Ok, maybe not so random; I am traveling after all.

I’m sure I’ve mentioned couchsurfing before, it’s probably one of the coolest concepts ever. It connects travelers with hosts interested in sharing their city with new people, or just gives people who share interests or locales a chance to meet up over a cup of coffee. It’s like facebook for travelers, but couchsurfing actually encourages real-world interaction with other human beings. On a global scale. Think hitch-hiking, but in peoples’ homes, with a feedback system.

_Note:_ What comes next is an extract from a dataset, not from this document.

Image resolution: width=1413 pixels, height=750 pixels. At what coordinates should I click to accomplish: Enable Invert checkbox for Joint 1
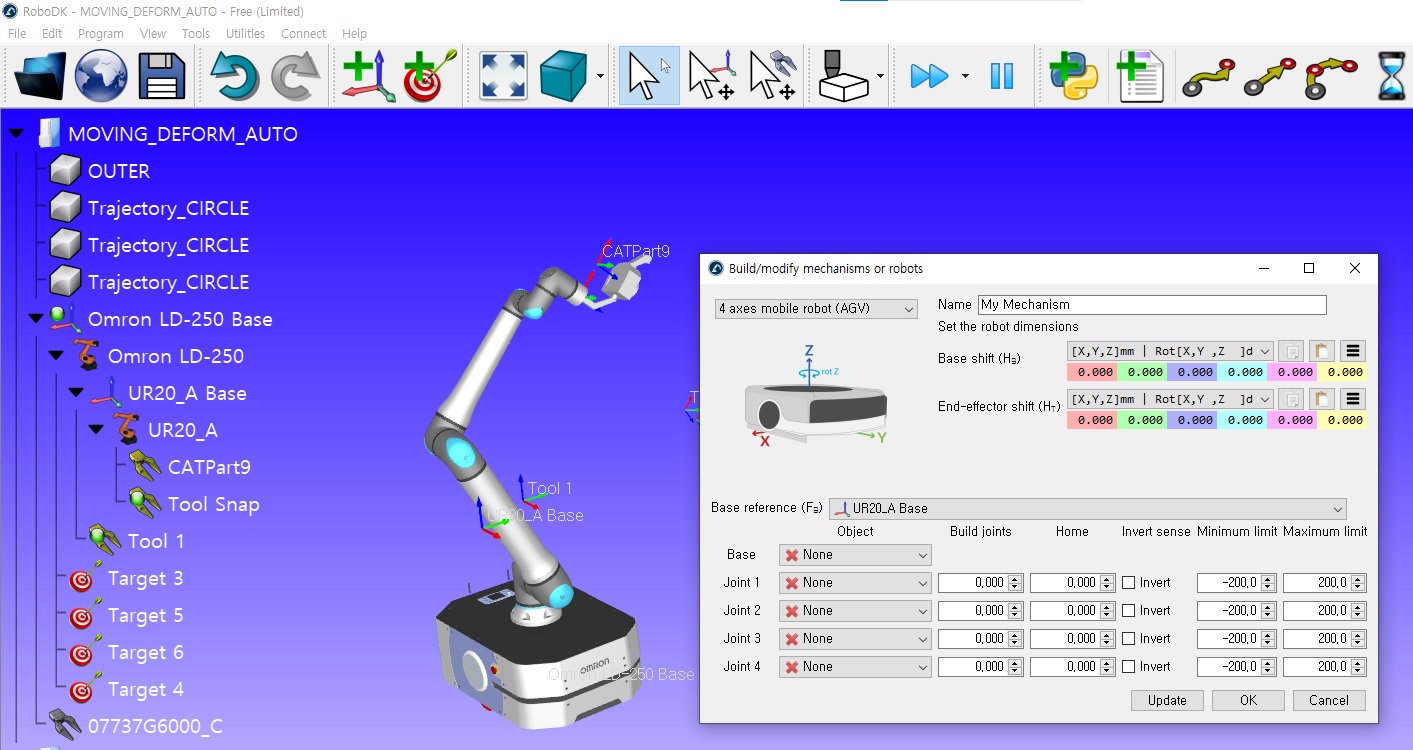click(x=1128, y=583)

That said, up until I left Japan I had never actually used it to stay with anyone before. I met up with Madina and Paul in Urumqi, and I can accredit that to couchsurfing, but I had yet to actually surf a couch. I wasn’t going to have need for it in Seoul, since Drew was arriving the day after me and said I could crash with him. But then I got a message from him: “I forgot the butt-fuck that is training, I won’t be able to host you for the first week.” So for approximately one week, I will be friendless and homeless in a strange new city at the onset of winter.

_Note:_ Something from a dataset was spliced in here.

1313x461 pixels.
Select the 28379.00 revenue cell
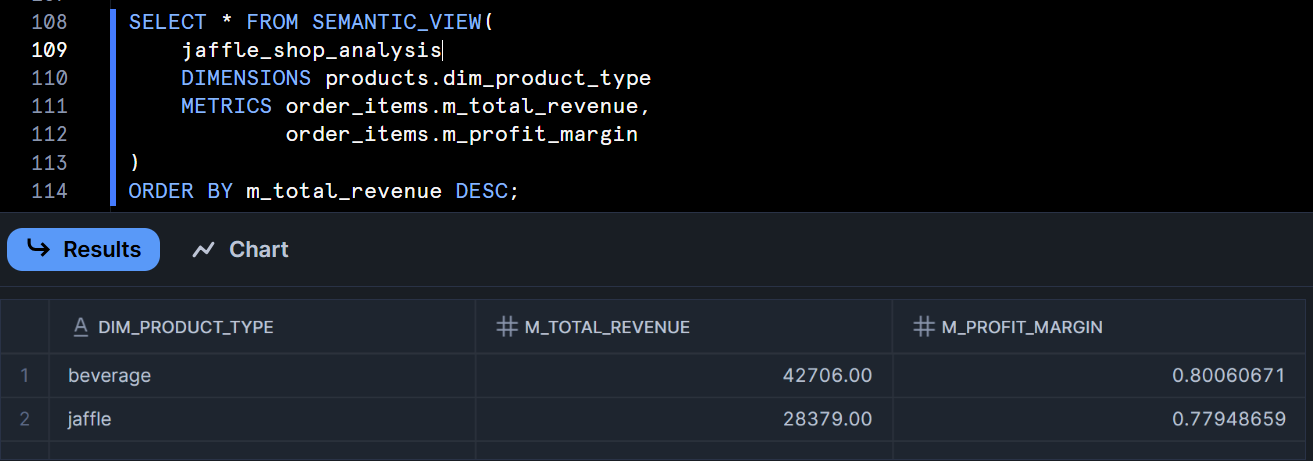(x=828, y=419)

Couchsurfing to the rescue!

Or more accurately, my new friend Scott to the rescue! A different Scott from the one I met on the ferry, Scott is an American on his second stint teaching English in Seoul. It seems that teaching English is an even more ubiquitous occupation for foreigners in Korea than in Japan, and that’s saying something. Scott hadn’t hosted anyone before, and I hadn’t surfed before, so it was an anxious match made in heaven. To be totally honest, I actually sent out a handful of requests, since I had trouble getting people to respond to me in the past. Out of five requests, only Scott and one other host responded before I left for Korea, and two more replied with an “oopsie” after I’d already settled at Drew’s a week later. Sometimes, one angel is all it takes to save your Seoul. Yeah, I went there.

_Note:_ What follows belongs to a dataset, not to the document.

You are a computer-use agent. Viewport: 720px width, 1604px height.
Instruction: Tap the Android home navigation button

Scott is an awesome guy. He showed me around the city and shared his passion for it. “Seoul is hands-down my favorite city in the world, I just want to share it with people coming here.” I had a great time staying with him but that’s not the point; Scott embodied the couchsurfing spirit, opening his home up to me, a stranger, with nothing but my profile and my character references to go on, so he could share with me the city he calls home.

I showed him the slackline, and he showed me where all the hookers are. Couchsurfing is all about give and take.

While staying in Seoul, I even started getting random people messaging me on CS, welcoming me and offering to meet up. They had seen me in the “travelers nearby” section, offering me unsolicited friendship. I soon discovered that you are never truly friendless if you open yourself up to others, and my social circle in a land I’d never before visited had mushroomed into a muffin top of joy. From now on, any time I am planning on going somewhere, CS is the first site I check.

The point of travel is the people, not the places. I’m glad I’m not the only one who feels this way.